Costa, que louva imenso a "lusofonia" e fala um português assaz
carenciado.
Contas
feitas, o debate suscitou dois mistérios e um avanço civilizacional. O
primeiro mistério é a apatia do Dr. Passos Coelho, que sempre possui
meia dúzia de indicadores económicos amáveis, se bem que precários, para atirar
ao currículo socialista de miséria e fraude. O segundo mistério é o facto de
as desconchavadas lendas do menoríssimo Dr. Costa ainda convencerem muitos
cidadãos que não os cidadãos que dele esperam uma nomeação, um emprego,
um pratinho na extremidade da mesa do poder. O mérito do debate passa por José
Sócrates.
No
país invertido que habitamos, houve jornais e analistas que atribuíram ao
ex-primeiro-ministro a grande vitória da noite. Falharam por pouco: José
Sócrates foi evidentemente o maior derrotado. Viram o que eu vi? O Dr.

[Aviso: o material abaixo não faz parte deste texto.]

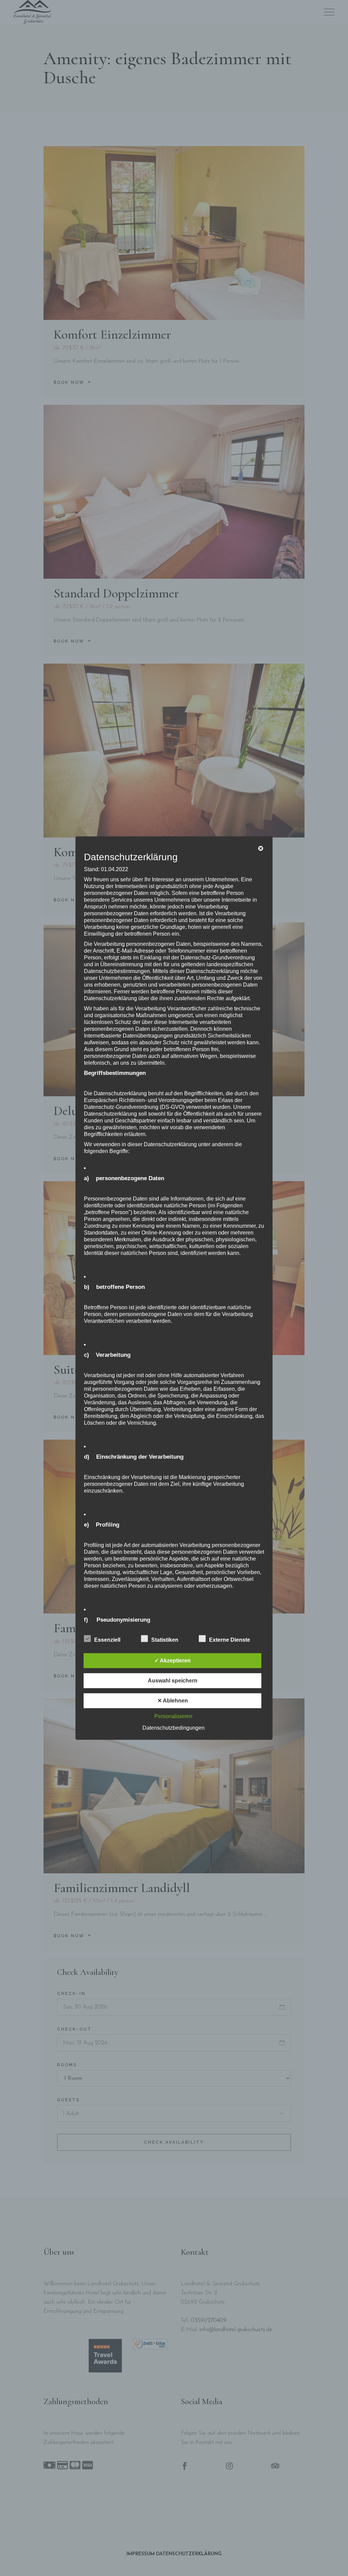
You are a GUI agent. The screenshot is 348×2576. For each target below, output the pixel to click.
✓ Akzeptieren (172, 1660)
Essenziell (107, 1640)
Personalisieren (173, 1716)
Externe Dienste (229, 1640)
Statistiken (164, 1640)
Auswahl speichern (172, 1680)
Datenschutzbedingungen (173, 1728)
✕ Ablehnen (172, 1701)
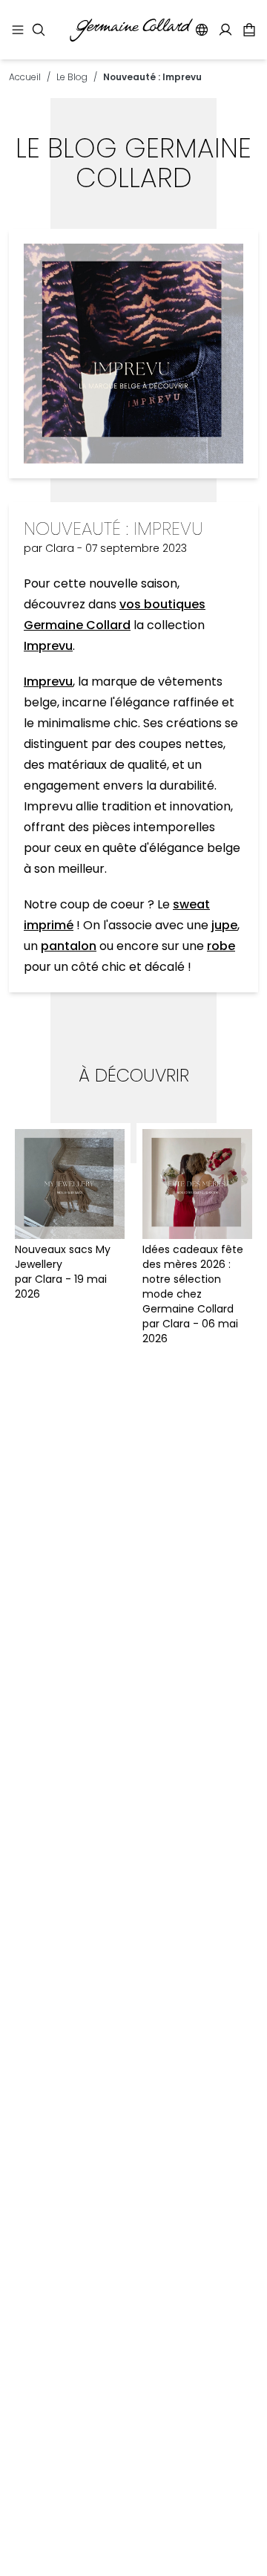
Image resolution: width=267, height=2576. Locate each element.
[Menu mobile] (18, 30)
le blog (72, 77)
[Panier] (249, 30)
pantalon (68, 945)
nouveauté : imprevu (152, 77)
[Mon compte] (225, 30)
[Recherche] (38, 30)
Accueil (25, 77)
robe (221, 945)
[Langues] (202, 30)
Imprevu (48, 645)
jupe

Passos Coelho ocupou metade do tempo a associar, com legitimidade, o Dr. Costa
ao "engenheiro". O Dr. Costa ocupou a metade restante a negar, sem
legitimidade, as acusações. E não resistiu a uma graçola que no fundo
achincalha menos o destinatário do que o sujeito: "Porque é que não vai lá
a casa debater com ele? Tem tantas saudades..." Aliás, depois do
debate, diversas "personalidades" socialistas - e conhecidos devotos
"socráticos" - aderiram ao folguedo e usaram a insistência em José
Sócrates para tentar diminuir o Dr. Passos Coelho. Na verdade, as
chalaças plantadas nas ditas "redes sociais" diminuem José Sócrates,
que devagarinho alcançou o prestígio da peçonha. Noventa minutos
televisivos pareceram sugerir o que nove meses de cadeia e anos de trapalhadas
prometiam: a morte política de um homem abaixo de qualquer suspeita. Veremos.
Por
enquanto, vemos o Dr. Costa, que José Sócrates abomina em privado e
"apoia" em público, dispor de um futuro radioso a trocar
argumentos por conversa fiada no Tempo Extra, na Quadratura do Círculo, no Trio
de Ataque ou em qualquer outro desses debates futebolísticos. Ou, se Deus Nosso
Senhor for excessivamente sarcástico, no cargo de primeiro-ministro. Com sorte,
já terá havido pior. E não é preciso citar o nome.
Quinta-feira, 10 de Setembro
Da liberdade ao Rato
Falou-se
imenso do debate em que três "moderadores" amigos (e, até certo
ponto, Pedro Passos Coelho) deixaram António Costa à vontade para vender
bugigangas. Por motivos evidentes, falou-se muito menos da entrevista do dia
seguinte, na RTP, em que o Dr. Costa passou o tempo a acusar o jornalista Vítor
Gonçalves de estar ao serviço do PSD. O lendário humanismo dos socialistas,
decerto inspirado pela bonomia do seu fundador, tem tendência a exasperar-se
com perguntas a sério e com o contraditório em geral. Faz sentido: se a moda
pegasse, qualquer dia o Dr. Costa seria obrigado a reconhecer que o universo
feliz e copioso das suas propostas (?) não possui a mais vaga relação com a
realidade - isto admitindo que ele consegue notar a diferença.
Depois
do pedagógico sms a um director adjunto do Expresso, há meses, fica
definitivamente estabelecido o estilo do Dr. Costa, e fica provado que as
semelhanças com José Sócrates não se esgotam no "modelo económico"
(eufemismo para ruína). Esqueçam as promessas de leite e mel: a acontecer,
o regresso do PS será sobretudo o regresso a isto, à intimidação, à ameaça,
à intolerância e em suma ao convívio complicado com os pressupostos da
liberdade. O governo em vigor esfola-nos através do fisco? Prefiro que me
aliviem o bolso do que me calem a boca, para cúmulo quando a segunda habilidade
é opcional e, apesar dos pantomineiros que juram o contrário, a primeira não.